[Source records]
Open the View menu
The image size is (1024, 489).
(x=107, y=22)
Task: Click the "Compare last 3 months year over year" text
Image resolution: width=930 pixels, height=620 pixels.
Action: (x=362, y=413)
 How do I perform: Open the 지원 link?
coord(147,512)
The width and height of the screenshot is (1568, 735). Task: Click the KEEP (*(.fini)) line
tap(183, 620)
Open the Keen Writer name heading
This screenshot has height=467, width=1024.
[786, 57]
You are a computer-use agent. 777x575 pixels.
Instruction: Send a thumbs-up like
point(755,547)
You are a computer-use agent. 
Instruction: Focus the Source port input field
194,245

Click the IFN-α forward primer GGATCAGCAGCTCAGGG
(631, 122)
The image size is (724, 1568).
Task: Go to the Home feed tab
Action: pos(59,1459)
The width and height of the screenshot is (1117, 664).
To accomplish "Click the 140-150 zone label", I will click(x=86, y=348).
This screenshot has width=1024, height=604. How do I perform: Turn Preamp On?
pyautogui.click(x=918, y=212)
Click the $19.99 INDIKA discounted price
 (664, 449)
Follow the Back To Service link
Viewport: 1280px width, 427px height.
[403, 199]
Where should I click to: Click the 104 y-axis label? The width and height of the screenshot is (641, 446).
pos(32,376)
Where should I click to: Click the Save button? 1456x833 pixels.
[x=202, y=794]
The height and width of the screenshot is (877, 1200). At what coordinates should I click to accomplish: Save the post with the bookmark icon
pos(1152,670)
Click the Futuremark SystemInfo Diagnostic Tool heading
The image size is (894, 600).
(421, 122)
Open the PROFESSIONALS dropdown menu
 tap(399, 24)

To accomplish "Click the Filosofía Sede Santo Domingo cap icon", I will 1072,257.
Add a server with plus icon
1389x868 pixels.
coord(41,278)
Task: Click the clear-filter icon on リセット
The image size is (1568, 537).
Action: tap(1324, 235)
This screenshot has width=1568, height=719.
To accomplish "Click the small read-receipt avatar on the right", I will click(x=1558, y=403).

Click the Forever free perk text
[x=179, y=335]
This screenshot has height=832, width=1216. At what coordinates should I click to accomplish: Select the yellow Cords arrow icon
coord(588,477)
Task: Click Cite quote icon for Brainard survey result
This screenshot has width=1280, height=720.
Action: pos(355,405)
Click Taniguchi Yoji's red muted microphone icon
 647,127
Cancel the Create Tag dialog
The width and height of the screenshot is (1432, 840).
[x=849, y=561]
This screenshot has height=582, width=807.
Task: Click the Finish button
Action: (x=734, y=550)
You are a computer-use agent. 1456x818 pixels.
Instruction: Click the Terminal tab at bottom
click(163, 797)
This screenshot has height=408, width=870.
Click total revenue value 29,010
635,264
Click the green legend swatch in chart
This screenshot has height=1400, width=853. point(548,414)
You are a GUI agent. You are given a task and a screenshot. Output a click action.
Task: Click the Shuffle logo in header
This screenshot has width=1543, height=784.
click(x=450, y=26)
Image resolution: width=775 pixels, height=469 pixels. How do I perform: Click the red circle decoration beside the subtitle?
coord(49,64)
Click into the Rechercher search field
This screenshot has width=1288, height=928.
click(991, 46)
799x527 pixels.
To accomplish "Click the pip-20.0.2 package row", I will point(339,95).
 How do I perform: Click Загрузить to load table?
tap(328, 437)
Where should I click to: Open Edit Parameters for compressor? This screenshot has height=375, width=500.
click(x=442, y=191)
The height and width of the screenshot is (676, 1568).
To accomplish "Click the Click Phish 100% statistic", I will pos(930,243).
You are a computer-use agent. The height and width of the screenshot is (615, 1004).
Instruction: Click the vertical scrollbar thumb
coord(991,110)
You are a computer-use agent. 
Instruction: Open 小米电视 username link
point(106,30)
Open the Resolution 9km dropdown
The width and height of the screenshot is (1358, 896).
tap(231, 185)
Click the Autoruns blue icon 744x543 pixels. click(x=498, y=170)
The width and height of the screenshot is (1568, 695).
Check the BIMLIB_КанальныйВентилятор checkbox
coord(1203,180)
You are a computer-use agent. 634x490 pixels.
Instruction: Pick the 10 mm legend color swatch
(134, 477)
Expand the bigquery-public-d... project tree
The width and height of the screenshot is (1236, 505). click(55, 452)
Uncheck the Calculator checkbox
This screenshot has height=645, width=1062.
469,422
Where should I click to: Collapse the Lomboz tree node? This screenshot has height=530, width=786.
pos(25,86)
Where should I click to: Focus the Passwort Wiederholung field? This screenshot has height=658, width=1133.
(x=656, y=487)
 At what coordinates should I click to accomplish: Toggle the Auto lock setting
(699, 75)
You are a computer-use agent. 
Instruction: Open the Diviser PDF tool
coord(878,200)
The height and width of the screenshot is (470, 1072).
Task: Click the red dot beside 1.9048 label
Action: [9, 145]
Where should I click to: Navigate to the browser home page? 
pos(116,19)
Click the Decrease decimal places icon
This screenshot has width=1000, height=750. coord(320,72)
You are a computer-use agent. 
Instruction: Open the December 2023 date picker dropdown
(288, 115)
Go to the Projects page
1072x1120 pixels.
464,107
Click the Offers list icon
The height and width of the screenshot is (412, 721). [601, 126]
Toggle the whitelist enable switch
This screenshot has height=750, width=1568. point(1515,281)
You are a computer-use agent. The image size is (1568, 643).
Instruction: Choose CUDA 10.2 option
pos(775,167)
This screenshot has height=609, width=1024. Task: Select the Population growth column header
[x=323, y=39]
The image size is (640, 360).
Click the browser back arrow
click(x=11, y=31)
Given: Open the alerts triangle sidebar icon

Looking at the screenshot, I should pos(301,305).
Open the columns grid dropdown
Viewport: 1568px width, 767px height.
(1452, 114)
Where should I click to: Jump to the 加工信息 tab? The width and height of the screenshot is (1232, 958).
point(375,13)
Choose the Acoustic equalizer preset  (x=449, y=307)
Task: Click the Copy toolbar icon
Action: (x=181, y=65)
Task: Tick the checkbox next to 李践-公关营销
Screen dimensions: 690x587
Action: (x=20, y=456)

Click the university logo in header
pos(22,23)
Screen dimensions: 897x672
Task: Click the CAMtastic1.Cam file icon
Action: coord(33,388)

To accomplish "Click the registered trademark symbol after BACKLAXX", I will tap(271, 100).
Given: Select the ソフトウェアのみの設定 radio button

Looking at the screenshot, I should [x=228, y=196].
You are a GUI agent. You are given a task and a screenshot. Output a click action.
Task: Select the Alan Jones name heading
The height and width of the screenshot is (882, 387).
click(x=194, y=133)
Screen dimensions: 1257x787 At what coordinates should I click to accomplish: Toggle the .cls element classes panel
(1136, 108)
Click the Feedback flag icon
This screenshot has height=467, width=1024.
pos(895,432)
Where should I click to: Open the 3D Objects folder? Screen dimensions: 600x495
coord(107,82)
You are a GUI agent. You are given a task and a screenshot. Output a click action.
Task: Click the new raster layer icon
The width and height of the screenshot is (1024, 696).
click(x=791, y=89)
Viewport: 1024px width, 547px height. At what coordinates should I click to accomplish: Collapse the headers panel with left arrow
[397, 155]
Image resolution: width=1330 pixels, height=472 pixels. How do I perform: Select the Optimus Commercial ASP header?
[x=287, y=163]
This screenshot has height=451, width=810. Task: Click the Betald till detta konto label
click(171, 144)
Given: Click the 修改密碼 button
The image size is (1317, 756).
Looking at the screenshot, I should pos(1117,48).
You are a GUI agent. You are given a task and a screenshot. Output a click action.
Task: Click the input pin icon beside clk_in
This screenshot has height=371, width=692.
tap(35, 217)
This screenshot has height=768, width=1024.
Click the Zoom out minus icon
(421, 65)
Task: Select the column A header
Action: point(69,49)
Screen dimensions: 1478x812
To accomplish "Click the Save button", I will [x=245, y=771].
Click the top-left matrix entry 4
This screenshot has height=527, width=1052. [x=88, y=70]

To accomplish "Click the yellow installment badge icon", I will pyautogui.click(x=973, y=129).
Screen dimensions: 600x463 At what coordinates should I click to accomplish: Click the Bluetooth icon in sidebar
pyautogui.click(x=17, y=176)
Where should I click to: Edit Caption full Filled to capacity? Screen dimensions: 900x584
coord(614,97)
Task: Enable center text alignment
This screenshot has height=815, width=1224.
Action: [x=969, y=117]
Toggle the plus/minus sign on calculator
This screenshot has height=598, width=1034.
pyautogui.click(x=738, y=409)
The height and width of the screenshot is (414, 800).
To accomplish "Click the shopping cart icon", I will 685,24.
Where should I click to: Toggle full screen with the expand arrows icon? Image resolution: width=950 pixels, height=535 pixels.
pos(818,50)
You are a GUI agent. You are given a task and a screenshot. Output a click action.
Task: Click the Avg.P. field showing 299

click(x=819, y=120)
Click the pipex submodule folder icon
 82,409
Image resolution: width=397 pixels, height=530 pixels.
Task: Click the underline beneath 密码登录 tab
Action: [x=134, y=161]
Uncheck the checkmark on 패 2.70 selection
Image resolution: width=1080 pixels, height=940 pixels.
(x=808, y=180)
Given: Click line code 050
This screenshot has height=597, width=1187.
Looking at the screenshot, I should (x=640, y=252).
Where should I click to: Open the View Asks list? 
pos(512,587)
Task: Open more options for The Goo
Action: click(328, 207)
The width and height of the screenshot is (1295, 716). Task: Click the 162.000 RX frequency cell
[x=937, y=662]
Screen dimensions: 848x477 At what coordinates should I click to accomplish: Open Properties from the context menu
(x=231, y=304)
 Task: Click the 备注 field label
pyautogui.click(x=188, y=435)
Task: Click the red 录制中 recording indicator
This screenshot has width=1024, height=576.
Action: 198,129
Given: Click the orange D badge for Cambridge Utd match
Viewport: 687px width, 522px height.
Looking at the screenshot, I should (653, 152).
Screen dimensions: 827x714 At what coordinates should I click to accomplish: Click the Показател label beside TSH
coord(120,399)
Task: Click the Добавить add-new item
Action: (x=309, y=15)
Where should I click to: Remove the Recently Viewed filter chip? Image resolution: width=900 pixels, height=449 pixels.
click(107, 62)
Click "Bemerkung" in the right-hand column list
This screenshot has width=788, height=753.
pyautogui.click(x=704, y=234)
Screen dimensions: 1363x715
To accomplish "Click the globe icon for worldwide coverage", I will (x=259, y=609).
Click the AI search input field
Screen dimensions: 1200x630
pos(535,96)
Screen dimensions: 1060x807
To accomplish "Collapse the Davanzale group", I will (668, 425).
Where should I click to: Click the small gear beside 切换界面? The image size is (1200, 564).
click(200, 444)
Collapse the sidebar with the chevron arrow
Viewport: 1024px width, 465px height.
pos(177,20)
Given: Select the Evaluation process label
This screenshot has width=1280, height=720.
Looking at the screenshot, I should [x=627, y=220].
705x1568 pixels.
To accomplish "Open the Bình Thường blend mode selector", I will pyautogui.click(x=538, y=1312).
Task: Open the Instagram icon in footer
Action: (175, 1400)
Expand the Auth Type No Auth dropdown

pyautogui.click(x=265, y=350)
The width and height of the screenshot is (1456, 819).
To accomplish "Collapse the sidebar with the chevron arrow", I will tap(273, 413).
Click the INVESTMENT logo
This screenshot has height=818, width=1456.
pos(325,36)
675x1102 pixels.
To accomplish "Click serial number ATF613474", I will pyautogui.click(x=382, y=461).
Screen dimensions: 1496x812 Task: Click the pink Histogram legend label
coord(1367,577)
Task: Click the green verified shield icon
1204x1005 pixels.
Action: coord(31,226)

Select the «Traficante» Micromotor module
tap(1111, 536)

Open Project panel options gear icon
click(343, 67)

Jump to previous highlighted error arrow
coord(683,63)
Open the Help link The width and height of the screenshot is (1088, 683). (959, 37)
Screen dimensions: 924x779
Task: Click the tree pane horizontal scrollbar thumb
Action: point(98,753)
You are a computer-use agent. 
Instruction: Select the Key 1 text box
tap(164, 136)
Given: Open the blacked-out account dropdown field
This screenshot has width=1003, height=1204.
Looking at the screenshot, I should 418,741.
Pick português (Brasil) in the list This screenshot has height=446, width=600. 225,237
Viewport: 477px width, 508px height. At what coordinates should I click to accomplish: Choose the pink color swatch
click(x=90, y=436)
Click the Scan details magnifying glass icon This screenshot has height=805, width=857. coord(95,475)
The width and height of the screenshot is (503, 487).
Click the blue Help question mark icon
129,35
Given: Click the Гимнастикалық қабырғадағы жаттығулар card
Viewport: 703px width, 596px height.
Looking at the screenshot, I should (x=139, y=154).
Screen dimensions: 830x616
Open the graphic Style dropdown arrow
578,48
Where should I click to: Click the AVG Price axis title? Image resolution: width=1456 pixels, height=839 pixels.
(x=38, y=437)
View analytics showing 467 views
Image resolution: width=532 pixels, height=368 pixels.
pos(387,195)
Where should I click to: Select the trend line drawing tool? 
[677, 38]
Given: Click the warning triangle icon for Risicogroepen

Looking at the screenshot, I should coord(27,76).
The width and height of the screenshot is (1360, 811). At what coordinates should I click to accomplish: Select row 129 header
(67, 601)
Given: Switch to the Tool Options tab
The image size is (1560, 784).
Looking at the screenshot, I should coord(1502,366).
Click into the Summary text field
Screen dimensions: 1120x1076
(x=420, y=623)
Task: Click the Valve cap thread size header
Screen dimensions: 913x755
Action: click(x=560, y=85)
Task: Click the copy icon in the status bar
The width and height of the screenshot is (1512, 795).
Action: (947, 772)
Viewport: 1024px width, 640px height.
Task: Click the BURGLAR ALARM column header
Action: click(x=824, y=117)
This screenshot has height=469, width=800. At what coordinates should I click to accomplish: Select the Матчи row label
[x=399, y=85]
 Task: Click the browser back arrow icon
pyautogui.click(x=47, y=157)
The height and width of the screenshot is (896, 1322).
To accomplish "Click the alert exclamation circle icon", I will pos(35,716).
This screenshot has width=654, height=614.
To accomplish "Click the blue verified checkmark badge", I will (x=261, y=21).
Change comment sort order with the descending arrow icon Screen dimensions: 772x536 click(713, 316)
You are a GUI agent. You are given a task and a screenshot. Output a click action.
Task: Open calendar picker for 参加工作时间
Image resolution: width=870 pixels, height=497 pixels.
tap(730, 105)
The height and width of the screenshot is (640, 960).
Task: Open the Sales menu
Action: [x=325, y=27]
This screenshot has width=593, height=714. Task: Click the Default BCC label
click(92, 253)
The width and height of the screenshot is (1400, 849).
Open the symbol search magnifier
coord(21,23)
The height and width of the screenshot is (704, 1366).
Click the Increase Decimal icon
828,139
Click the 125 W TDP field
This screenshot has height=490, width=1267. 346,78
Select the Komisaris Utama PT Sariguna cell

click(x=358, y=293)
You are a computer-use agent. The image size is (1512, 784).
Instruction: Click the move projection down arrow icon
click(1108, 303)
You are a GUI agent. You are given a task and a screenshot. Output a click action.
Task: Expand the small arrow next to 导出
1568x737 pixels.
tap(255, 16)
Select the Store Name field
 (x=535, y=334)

→ WHAT TO DO
Within the data above, how many lines include the string "verified"? Answer with the number by itself.

→ ANSWER TO THIS EXERCISE
2